Ce recueil comprend donc les lettres adressées par le Français à Del Noce entre 1964 et 1969. Malheureusement, à part une, nous n’avons pas les réponses du philosophe italien à son illustre correspondant, si bien que certains aspects restent énigmatiques. Le sujet principal est, bien évidemment, la modernité et le constat du drame posé par celle-ci, avec des convergences dans l’analyse, bien sûr, mais aussi des divergences.

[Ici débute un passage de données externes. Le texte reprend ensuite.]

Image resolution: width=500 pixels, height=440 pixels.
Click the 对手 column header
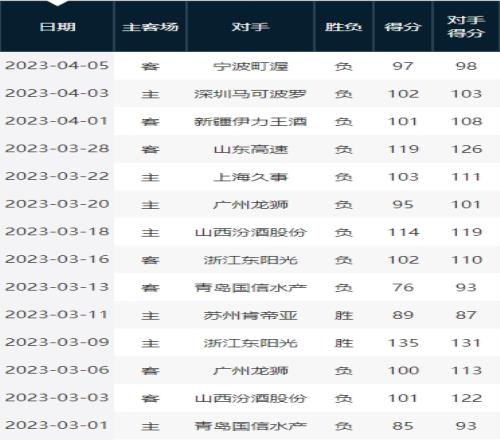coord(251,27)
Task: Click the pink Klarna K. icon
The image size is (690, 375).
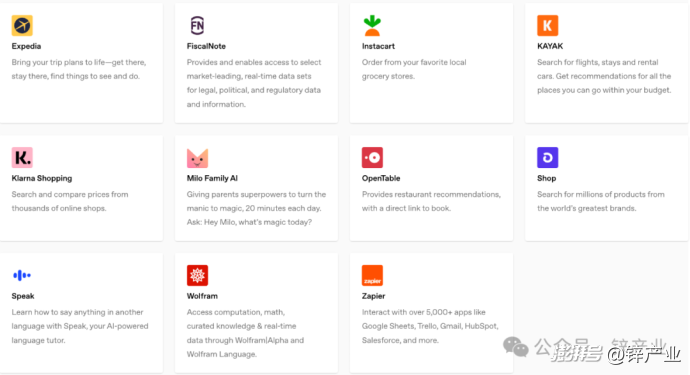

Le Concile et la situation dramatique de l’Église catholique à cette époque font aussi l’objet de plusieurs lettres. Gilson y évoque notamment ses Divagations parmi les ruines et son livre Les Tribulations de Sophie. Theilhard est aussi le grand sujet avec ce propos de Gilson : « je m’efforcerai de ne plus fournir de telles armes aux prêtres atteints de Theilhardose aigüe, comme le P.H. de Lubac, que j’aime pourtant beaucoup, mais qui perd toute lucidité quand il s’agit de Theilhard. » Au total, un aperçu intéressant de la vie intellectuelle de l’après-concile.